Rapid reading intervention: Case study report
Findings from one of the most robust independent research studies ever undertaken into the effectiveness of intervention literacy programmes revealed that Rapid can improve a child’s reading age by significantly more than the normal rate of progress.
Rapid is a reading intervention programme combining books and speech recognition software for Key Stage 2 pupils with low literacy levels. It aims to move children aged between 7 and 11 years from a reading age of 5.6 years to 8+ years.
The research was conducted by the National Foundation for Educational Research (NFER), an organisation whose research contributes to government policy and whose expertise is recognised nationally and internationally.
Findings from one of the most robust independent research studies ever undertaken into the effectiveness of special needs literacy programmes revealed that Rapid can improve a child’s reading age by significantly more than the normal rate of progress.
- Rapid delivers more than twice the rate of normal progress – the average improvement in reading age over the 2.3 months of the trial was 5.7 months.

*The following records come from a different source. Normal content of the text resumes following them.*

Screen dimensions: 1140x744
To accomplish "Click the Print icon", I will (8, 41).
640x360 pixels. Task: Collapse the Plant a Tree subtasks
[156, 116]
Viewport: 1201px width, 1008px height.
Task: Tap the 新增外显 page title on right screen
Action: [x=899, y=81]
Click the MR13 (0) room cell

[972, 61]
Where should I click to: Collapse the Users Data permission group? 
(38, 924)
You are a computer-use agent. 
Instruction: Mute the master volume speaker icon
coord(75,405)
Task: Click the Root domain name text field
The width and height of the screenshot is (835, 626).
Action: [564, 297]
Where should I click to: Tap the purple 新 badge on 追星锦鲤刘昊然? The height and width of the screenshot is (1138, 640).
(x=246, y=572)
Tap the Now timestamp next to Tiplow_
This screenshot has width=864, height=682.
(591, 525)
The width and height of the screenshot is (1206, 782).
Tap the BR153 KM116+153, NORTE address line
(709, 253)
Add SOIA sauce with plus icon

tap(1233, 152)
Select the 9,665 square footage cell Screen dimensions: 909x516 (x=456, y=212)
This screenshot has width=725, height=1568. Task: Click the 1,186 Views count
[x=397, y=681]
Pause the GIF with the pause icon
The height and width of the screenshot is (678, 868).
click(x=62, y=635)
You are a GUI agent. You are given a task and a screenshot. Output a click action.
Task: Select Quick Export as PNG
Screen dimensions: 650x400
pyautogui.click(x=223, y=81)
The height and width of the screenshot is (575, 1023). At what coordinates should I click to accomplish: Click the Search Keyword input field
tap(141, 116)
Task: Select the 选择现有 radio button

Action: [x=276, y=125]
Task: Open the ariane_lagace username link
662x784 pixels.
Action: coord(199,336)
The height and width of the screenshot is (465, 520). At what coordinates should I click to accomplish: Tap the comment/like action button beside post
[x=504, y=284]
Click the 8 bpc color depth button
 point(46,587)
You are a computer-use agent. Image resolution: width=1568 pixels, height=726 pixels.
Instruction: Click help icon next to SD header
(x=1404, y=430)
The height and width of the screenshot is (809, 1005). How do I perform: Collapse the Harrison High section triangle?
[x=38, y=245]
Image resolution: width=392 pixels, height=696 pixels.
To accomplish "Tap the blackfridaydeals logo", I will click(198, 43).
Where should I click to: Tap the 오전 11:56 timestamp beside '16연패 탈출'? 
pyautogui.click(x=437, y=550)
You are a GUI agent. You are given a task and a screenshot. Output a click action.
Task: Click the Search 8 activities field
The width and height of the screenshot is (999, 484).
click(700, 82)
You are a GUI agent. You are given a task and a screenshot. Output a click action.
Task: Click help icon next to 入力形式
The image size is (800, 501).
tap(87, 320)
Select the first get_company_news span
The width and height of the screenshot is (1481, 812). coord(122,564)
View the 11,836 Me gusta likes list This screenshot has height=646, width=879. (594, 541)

- The average rate of improvement of pupils in the intervention (Rapid) group was greater than that of children in the control group – equivalent to 1.3 months of extra progress.
- The study also demonstrated that Rapid was equally effective with pupils at different reading levels, of different ages, and of either sex.
During autumn 2006 a sample of 101 schools (786 pupils) were drawn, which were representative of all primary schools in the UK in terms of country, type of school and achievement band at Key Stage 2. These schools were then assigned to the ‘control’ group or the ‘intervention’ group.
The ‘intervention’ group was provided with Rapid material – books and software. The schools in the ‘control’ group were asked to continue with their existing resources.
The trial took place over 10 weeks in the spring term of 2007. All schools were required to administer the ‘Suffolk Reading Test’ at the start and then again at the end of the trial period. All tests were scored by NFER and the data analysed. In addition, all schools were sent a short questionnaire at the end of the trial period to provide some contextual details.
The NFER research found that the schools using Rapid could raise the reading age of their children by 5.7 months in the 2.3 month period. Those in the control group not using Rapid, but still using their existing literacy intervention resources, achieved a lower increase of 4.4 months.
In summary, the findings established Rapid as an effective Wave 3 intervention programme.